* Material provided:
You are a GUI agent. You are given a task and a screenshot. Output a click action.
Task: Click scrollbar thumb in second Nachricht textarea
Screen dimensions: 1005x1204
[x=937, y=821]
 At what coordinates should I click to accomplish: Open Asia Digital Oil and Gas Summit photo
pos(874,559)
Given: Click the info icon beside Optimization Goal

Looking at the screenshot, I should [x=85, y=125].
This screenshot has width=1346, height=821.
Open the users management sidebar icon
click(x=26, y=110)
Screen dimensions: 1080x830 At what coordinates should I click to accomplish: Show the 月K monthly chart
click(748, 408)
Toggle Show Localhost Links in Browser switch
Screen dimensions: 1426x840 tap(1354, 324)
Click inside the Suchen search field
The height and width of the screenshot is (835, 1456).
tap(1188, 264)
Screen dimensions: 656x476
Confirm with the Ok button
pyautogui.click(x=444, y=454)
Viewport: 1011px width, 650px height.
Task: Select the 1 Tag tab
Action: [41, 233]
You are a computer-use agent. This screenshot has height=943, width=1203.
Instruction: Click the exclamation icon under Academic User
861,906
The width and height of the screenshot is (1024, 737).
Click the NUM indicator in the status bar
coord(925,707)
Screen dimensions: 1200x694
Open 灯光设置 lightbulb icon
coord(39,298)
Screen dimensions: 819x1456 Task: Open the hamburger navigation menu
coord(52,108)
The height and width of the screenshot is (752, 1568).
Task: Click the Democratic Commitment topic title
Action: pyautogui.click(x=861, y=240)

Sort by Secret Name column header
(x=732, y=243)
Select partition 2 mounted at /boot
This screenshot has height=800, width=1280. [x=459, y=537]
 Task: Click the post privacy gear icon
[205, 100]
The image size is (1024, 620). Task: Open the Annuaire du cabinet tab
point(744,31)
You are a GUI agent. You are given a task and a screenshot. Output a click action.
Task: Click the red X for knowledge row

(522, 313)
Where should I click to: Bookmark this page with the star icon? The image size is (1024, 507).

* About this task: Give all the entries again exactly; leave none out.

* Result of the task:
You are a GUI agent. You are given a task and a screenshot. Output a click action.
Task: Click scrollbar thumb in second Nachricht textarea
Screen dimensions: 1005x1204
[x=937, y=821]
 At what coordinates should I click to accomplish: Open Asia Digital Oil and Gas Summit photo
pos(874,559)
Given: Click the info icon beside Optimization Goal

Looking at the screenshot, I should [x=85, y=125].
This screenshot has width=1346, height=821.
Open the users management sidebar icon
click(x=26, y=110)
Screen dimensions: 1080x830 At what coordinates should I click to accomplish: Show the 月K monthly chart
click(748, 408)
Toggle Show Localhost Links in Browser switch
Screen dimensions: 1426x840 tap(1354, 324)
Click inside the Suchen search field
The height and width of the screenshot is (835, 1456).
tap(1188, 264)
Screen dimensions: 656x476
Confirm with the Ok button
pyautogui.click(x=444, y=454)
Viewport: 1011px width, 650px height.
Task: Select the 1 Tag tab
Action: [41, 233]
You are a computer-use agent. This screenshot has height=943, width=1203.
Instruction: Click the exclamation icon under Academic User
861,906
The width and height of the screenshot is (1024, 737).
Click the NUM indicator in the status bar
coord(925,707)
Screen dimensions: 1200x694
Open 灯光设置 lightbulb icon
coord(39,298)
Screen dimensions: 819x1456 Task: Open the hamburger navigation menu
coord(52,108)
The height and width of the screenshot is (752, 1568).
Task: Click the Democratic Commitment topic title
Action: pyautogui.click(x=861, y=240)

Sort by Secret Name column header
(x=732, y=243)
Select partition 2 mounted at /boot
This screenshot has height=800, width=1280. [x=459, y=537]
 Task: Click the post privacy gear icon
[205, 100]
The image size is (1024, 620). Task: Open the Annuaire du cabinet tab
point(744,31)
You are a GUI agent. You are given a task and a screenshot. Output a click action.
Task: Click the red X for knowledge row

(522, 313)
Where should I click to: Bookmark this page with the star icon? The image size is (1024, 507).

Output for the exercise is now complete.